6. Une immigration sélective
S’il faut mieux exploiter le «potentiel domestique» de personnel qualifié, il est insuffisant pour répondre aux besoins de personnel qualifié de la Suisse. «Nous resterons tributaires d’une immigration ciblée en provenance des pays de l’UE et de l’AELE ainsi que d’États tiers, note l’UPS. Une immigration portée par le marché du travail doit rester possible. L’accord sur la libre circulation des personnes conclu avec l’Union européenne conserve un rôle central et doit encore être développé. Les contingents réservés aux ressortissants d’États tiers doivent être mieux adaptés aux besoins de l’économie».
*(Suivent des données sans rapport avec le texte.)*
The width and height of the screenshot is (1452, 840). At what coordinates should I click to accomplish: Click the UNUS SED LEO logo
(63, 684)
7. Des horaires plus flexibles
L’UPS constate que le droit du travail, «datant pour l’essentiel des années 1960», est adapté à la main-d’œuvre industrielle. «Aujourd’hui, il ne couvre pas suffisamment les nouveaux besoins de protection des travailleurs». L’UPS demande donc des assouplissements de ce droit «pour répondre plus précisément aux besoins actuels et futurs du personnel et du patronat. Cela implique entre autres un assouplissement des règles strictes sur les horaires de travail, afin, par exemple, que des parents actifs puissent interrompre leur travail en journée pour s’occuper de leurs enfants et le reprendre en soirée, en dehors des heures de bureau habituelles».
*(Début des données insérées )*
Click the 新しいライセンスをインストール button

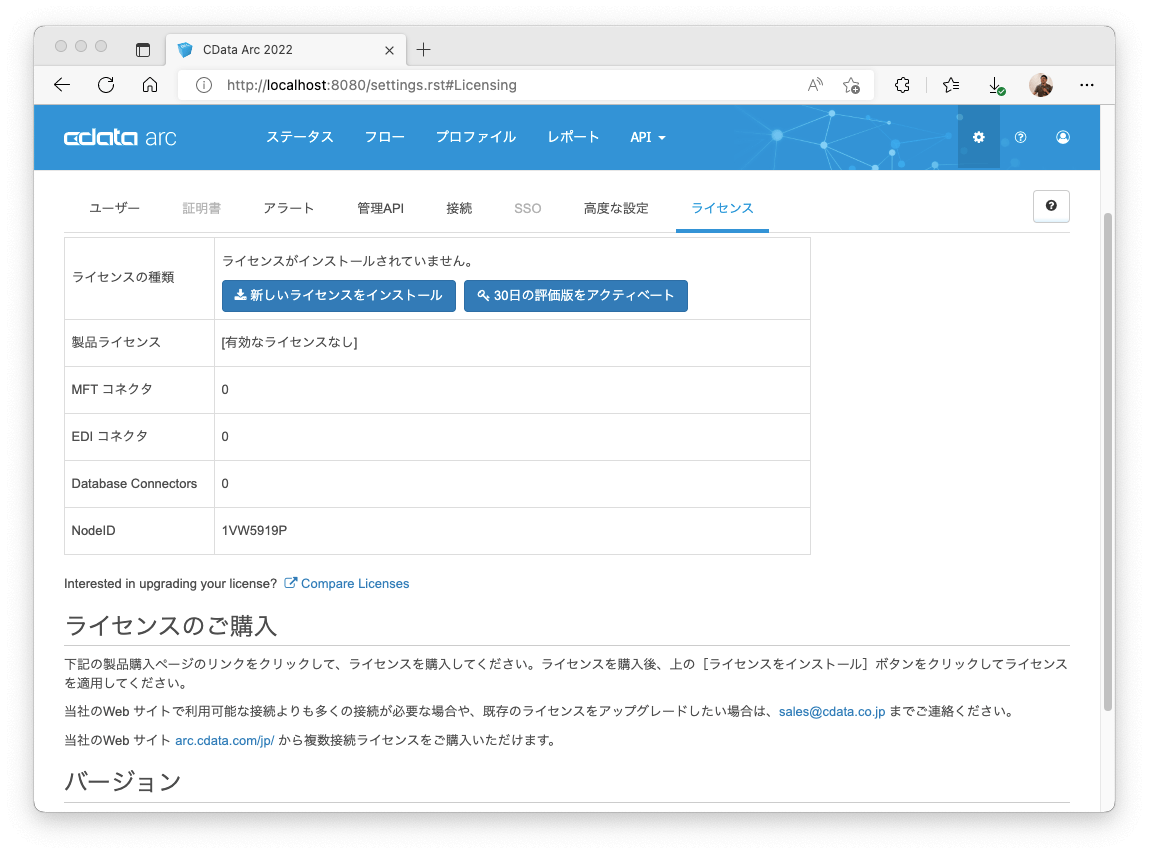[339, 296]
8. Insérer les personnes handicapées
Enfin, l’UPS regrette qu’un nombre «encore trop élevé de personnes quitte le marché du travail en raison d’un handicap physique ou mental». Elle estime que pour les personnes concernées, pour les assurances sociales et les employeurs, «un maintien le plus complet possible de l’employabilité constitue l’un des éléments clés d’un environnement de travail inclusif». Dans le cas de handicaps empêchant la poursuite de l’activité professionnelle habituelle, «il convient de favoriser autant que possible la réintégration des personnes concernées dans le marché du travail primaire».
Les Jeunes socialistes ont réagi
Aussitôt publiées, les propositions de l’UPS ont fait réagir les Jeunes socialistes, qui réclament, eux, une «semaine de 25 heures à salaire égal».